Suddenly, without warning, the world goes sideways, the very earth rending in a massive split in the middle of the ocean -- first one place, then another. Then the Western Continent rips in half along the Moonflow, utterly destroying the massive paling wall to the southern edge of Baron like a hot knife through butter, exposing the bright, blinding blue-green swirl that some have called the Lifestream. Towns and cities and farms collapse and crumble into it, even as unspeakable fiends, set free from the branches of the Iifa Tree, take wing across the skies. Airships skid crazily into mountains, beaches, or other airships as the principles of magic or technology on which they depend ... stop working.

The disasters build moment by moment. Smaller villages and towns are abandoned or flattened in an instant. One beacon of safety for the hopeful denizens of the world: Midgar, perhaps the longest-standing city through all the Convergence. But even as the first waves of people arrive at the gates, the mako reactors begin to stall, and the Lifestream they depend on runs backwards. The city is plunged into complete darkness -- below the plate and above. Soon, the fractures in the earth betray the weakness of the machinations of man, as the great pillars holding the plates of the Upper City are sheared effortlessly by tectonic activity. Millions of tons of steel fall a piece at a time, taking the multitudes of horrified people with it. The reactors are left floating in pools of pure mako that burn like neon scars on the face of the earth.

News of Midgar's fate reaches Vector just fast enough for the first bottles of champagne to be uncorked. But a moment later the trees and bushes the city has come to take for granted start to wither and dissolve into ash. Miles of vines pull backwards and recede deep underground. From the hidden Earth Crystal in the catacombs, a sickly green-brown light flows. Earthquakes follow; trees come alive and batter down buildings; carnivorous flowers and hornets twice the size of a knight roam freely through the streets. With the underground completely choked off with brambles and poisonous weeds, the only path for the evacuation to take is across the Thunder Plains. But the skies above the Plains are stained red: Fire, not lightning, falls from overhead.
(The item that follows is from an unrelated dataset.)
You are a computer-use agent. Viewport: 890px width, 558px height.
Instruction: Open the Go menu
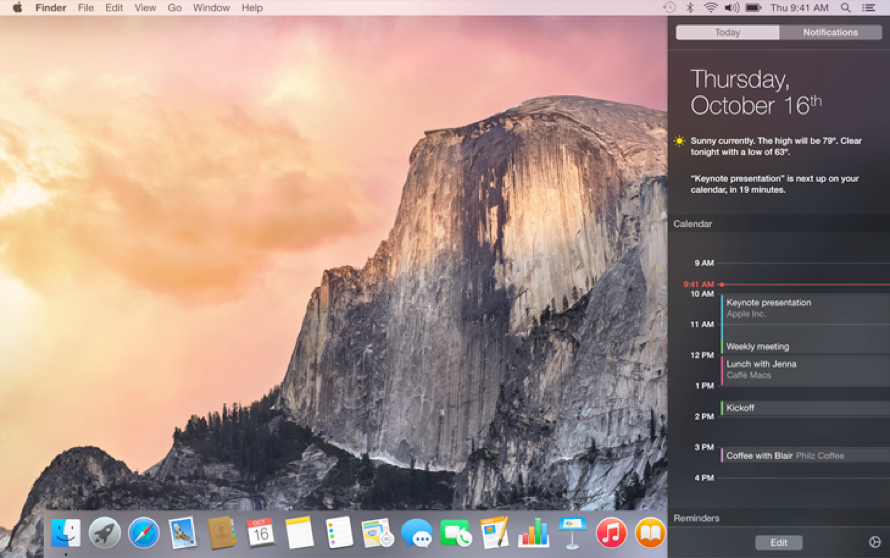click(x=174, y=7)
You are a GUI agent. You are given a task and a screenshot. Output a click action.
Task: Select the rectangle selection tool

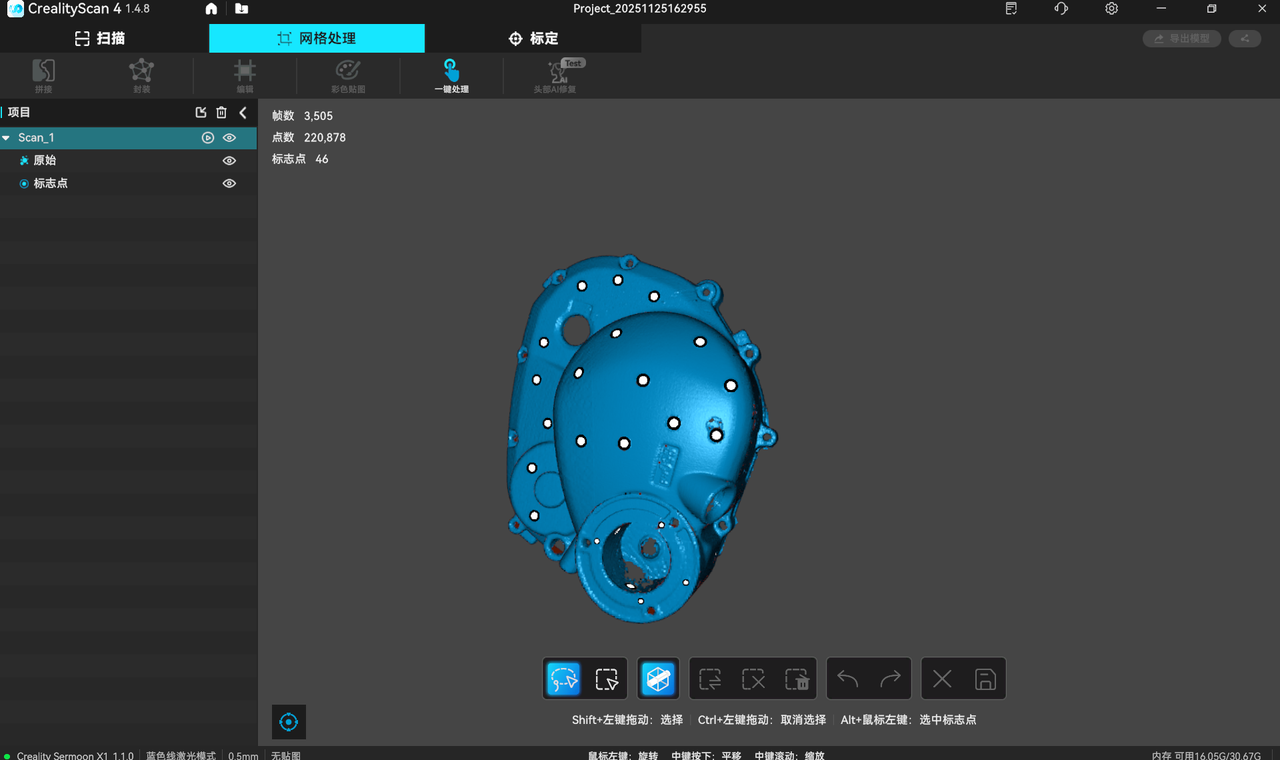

In the skies of Bhujerba, the citizens can only watch in horror from their front row seats to the apocalypse. Many are complacent, thinking that no matter what horrors befall the world below, Bhujerba will remain safe in the skies. And for a few brief moments of hope, it looks like they might be right. But their hopes are soon dashed by their beloved air crystal. There's a bright, blinding explosion of blue light from the crystal. Shortly afterwards, one by one, the skystones that keep Bhujerba afloat begin to simply...flicker out. Screams of terror erupt from the populace as the great island continent begins to fall, slowly at first, but growing faster with every dying Skystone. The blue expanse of the ocean grows ever closer, for some faster than others as they fall from the edge of the continent by the hundreds. There's a hellish cacophony of noise as the continent finally meets the ocean, stirring massive tsunamis in every direction.

And then ... nothing. Quiet.

You open your eyes to find yourself in the ruins of a city so ancient that only a shell of what was clearly once a grand and lively place remains. The skies are once again blue, the clouds white, objects falling downwards like they should ... but is that just the faintest of blue shimmers overhead? No airships are visible in the skies ... and the sweetness and thinness of the air, coupled with the high peaks around you, suggest a mountain valley remote indeed. Of the tens of thousands of people in the Converged World ... you see only a few handfuls that remain.

Where are you? And what happened?

Since then, folks have been gradually exploring the ruins in search of food, water, shelter, and a clue as to /just what happened/. Among the ruins there is evidence of technological know-how alongside signs of the Espers brought in from other places, like a chunk of the Eidolon Wall from Madain Sari and an Esper Glyph from Ivalice. Bits and snatches, though, not wholesale towns or cities or areas as has been true in the past.

Something has changed, and not in a nice way.